If your client has more than one business, they should combine net earnings for each business to determine their net self-employment income. A loss incurred in one business can offset the profitable income of another.
Establish a Keogh retirement plan before the December 31st deadline for the tax year. They will be able to deduct the contributions on the present year's tax return. They don't have to actually put the money into their Keogh until the date of their tax return.
If your client's self-employment income is less than $400 per year, they do not have to file Form 1040 Schedule SE or pay self-employment tax.
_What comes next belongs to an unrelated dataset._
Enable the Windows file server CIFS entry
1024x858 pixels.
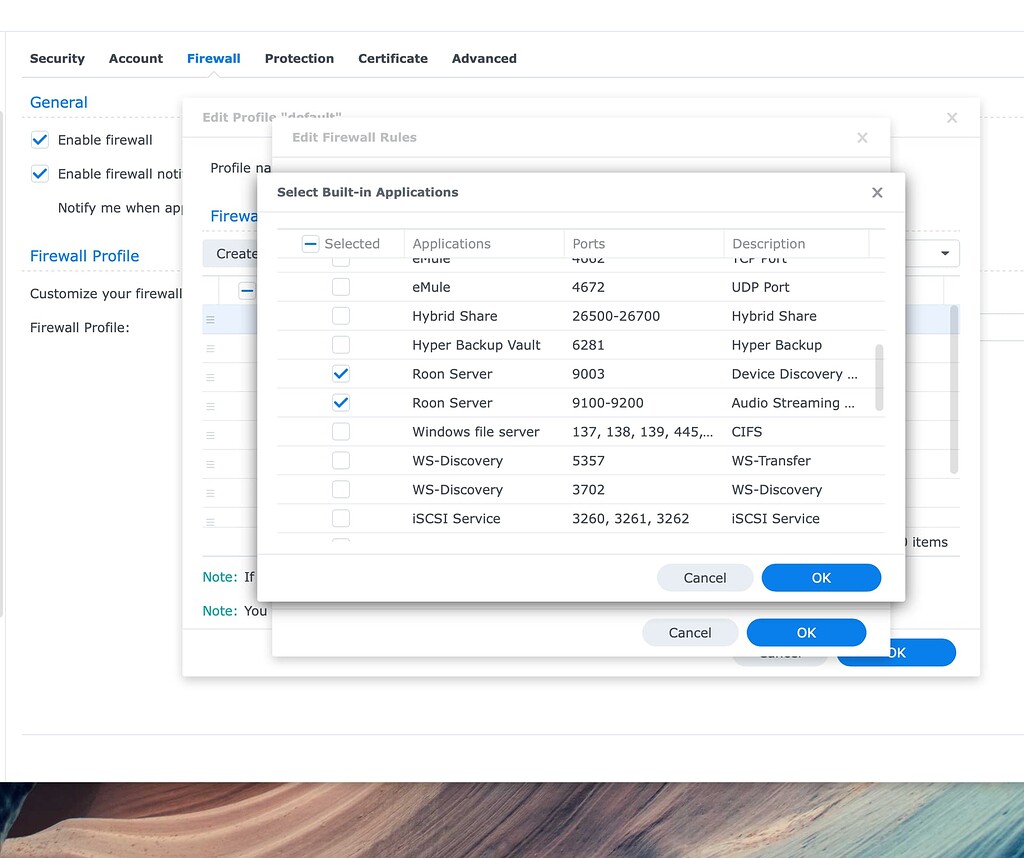(340, 432)
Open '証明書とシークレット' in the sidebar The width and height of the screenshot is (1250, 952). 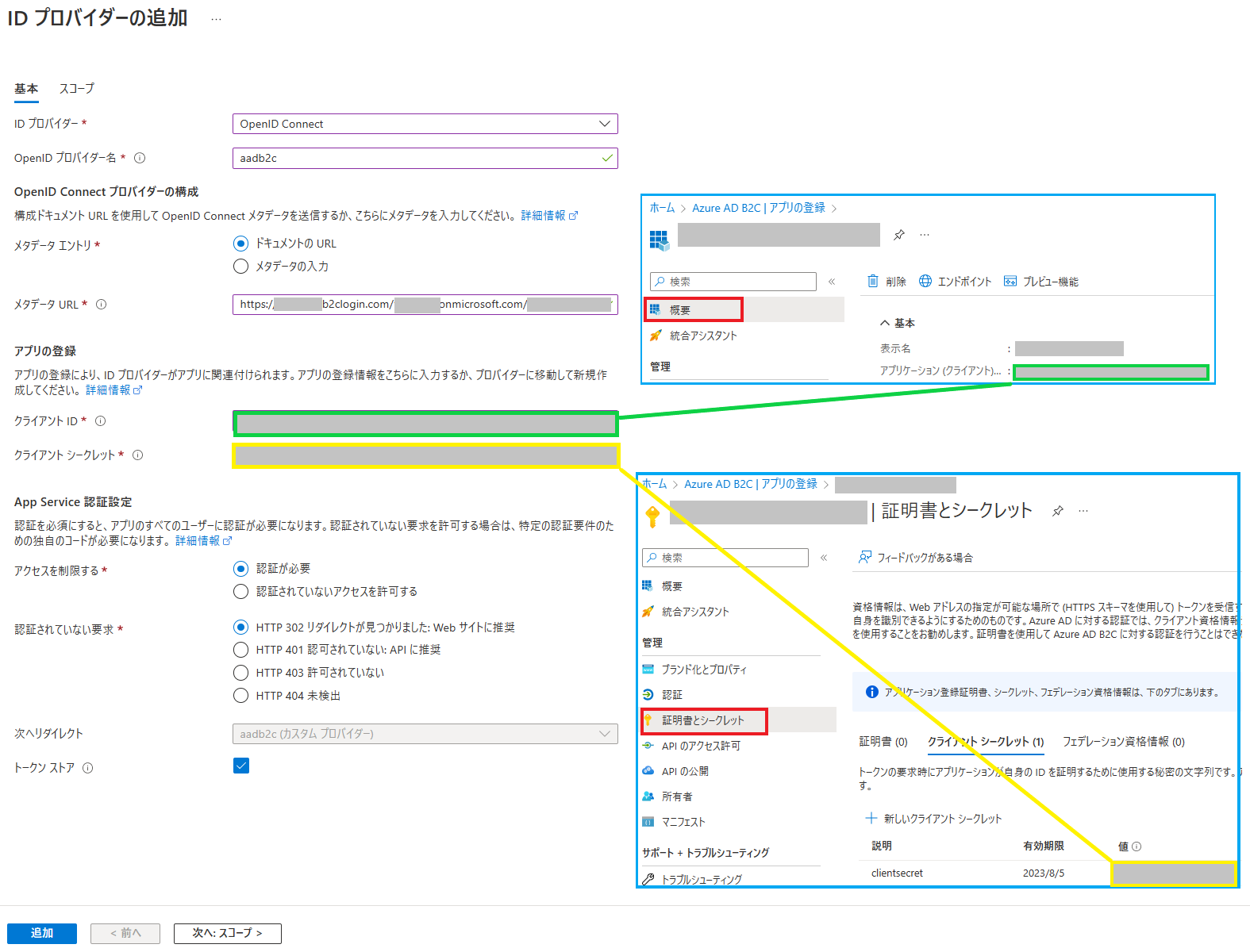[703, 720]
Don't forget to include deductions for health insurance premiums. The allowable deduction is limited to the lesser of either 60% of the amount paid for health insurance premiums for them, their spouse or their dependents or the net profit from business less the amount claimed for a Keogh or SEP deduction.
When filing a Schedule C you must use Form 1040, not 1040A or 1040EZ.
If they are a sole proprietor or an active partner in a partnership, the net earned income from the business may be subject to self-employment taxes. So don't forget to determine whether their compensation is subject to these taxes.
Consider employing their underage children. A child under the age of 18 that is employed by his/her self-employed parent in an unincorporated business does not have to pay FICA taxes; therefore the parent does not need to pay the employer's portion of FICA taxes. In addition, the parent is allowed to deduct up to $4,250 for wages paid to the child.